→ TASKS AND EXERCISES:
a) Answer these questions from the word-association article:
(i) For how many years have cognitive scientists explored conceptual knowledge in terms of associations?
(ii) How many words is the reader asked to write down after seeing the prompt?
(iii) Which of the most common associates of "bee" reflects a relationship based on similarity?
b) Please return the part of the word-association article starting with "For the past" and going on through "the research works.".

While research from psychology has left a permanent mark on the UX industry in the form of card-sorting studies, there's been surprisingly little recognition of another line of research that I believe has the potential to provide researchers with useful data about users' mental models: word-to-word association (or simply, association).
For the past 40 years, cognitive scientists have also explored questions about the structure of conceptual knowledge in terms of associations as a complement or alternative to categories. Rather than explain what association is, I'll demonstrate by showing how the research works.
I'll give you a word prompt, and then you take a few seconds to write down the first five words that come to mind.
Ready? Here's the prompt:
BEE
Did you come up with a list? If so, then read on...
The psychologists Nelson, McEvoy, and Schreiber (1998) conducted a similar task with hundreds of participants more than 20 years ago and determined that the most probable responses to this prompt are, in order: sting > honey > hive > insect > wasp. That is, these five words are taken to be the most common associates of the word bee. Because associations can differ from person to person, you may not have the same five items in your list. However, if we asked 100 people to create a list, we can be reasonably confident that these items will still be the most frequent to appear.
Clockwise from the top, these are the most frequent responses given to the prompt BEE in Nelson, McEvoy & Schreiber's (1998) well-known study.
What's important to notice here is that we've generated a list of associates that reflect a variety of different relationships between the items in the set, only one of which is based on similarity (wasps are similar to bees), and one that calls out the bee's category specifically (insect). So while associative relationships may be categorical relationships, they need only reflect patterns of co-occurrence in the participant's mind. What I care about as an IA researcher is that these patterns often reflect meaningful information: Bees sting, they make honey, and they live in hives.

→ RAW DATA:

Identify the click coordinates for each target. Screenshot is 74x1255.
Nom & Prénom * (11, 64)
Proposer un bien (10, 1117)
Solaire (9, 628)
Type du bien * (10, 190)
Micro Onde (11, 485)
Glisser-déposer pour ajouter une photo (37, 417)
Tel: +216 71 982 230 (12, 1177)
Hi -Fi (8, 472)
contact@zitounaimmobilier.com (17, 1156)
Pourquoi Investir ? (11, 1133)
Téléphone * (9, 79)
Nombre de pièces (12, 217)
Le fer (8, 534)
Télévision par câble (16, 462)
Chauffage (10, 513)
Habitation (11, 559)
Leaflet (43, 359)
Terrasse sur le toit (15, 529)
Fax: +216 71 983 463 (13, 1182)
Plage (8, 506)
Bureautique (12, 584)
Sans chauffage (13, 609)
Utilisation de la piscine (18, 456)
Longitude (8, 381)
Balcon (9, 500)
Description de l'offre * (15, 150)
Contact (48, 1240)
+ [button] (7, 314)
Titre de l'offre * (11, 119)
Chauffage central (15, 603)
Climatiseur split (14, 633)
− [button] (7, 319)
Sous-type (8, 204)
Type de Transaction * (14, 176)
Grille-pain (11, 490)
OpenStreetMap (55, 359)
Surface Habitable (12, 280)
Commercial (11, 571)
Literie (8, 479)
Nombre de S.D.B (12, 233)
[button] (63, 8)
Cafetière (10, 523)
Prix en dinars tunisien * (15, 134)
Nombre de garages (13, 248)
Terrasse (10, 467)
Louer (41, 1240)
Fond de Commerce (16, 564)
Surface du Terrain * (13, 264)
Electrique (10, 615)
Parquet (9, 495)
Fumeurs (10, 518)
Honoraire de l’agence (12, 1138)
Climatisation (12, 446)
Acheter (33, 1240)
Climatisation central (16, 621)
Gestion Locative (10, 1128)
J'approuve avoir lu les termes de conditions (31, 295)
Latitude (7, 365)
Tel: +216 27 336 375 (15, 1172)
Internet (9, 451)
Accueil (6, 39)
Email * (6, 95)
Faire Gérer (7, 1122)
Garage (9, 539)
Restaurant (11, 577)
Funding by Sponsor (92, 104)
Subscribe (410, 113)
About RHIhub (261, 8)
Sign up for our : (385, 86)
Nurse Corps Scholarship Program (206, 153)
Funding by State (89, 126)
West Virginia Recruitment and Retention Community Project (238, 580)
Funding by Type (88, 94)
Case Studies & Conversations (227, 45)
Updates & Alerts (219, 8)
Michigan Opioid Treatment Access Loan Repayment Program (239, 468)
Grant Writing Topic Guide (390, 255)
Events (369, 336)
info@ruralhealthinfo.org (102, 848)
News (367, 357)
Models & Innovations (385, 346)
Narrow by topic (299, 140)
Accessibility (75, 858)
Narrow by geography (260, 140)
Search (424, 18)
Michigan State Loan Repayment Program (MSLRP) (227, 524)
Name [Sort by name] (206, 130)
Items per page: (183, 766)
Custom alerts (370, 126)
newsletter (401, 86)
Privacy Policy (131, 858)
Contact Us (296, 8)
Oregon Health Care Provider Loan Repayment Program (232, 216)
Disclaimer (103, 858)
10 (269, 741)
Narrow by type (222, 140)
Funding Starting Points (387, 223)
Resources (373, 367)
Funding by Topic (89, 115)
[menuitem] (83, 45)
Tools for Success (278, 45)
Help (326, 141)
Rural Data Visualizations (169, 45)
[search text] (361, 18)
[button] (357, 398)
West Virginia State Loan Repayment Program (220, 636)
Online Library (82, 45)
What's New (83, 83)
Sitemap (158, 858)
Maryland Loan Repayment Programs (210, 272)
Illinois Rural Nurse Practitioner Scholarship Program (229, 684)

→ FINAL RESULTS:
a)
(i) 40 years
(ii) Five
(iii) Wasp

b)
For the past 40 years, cognitive scientists have also explored questions about the structure of conceptual knowledge in terms of associations as a complement or alternative to categories. Rather than explain what association is, I'll demonstrate by showing how the research works.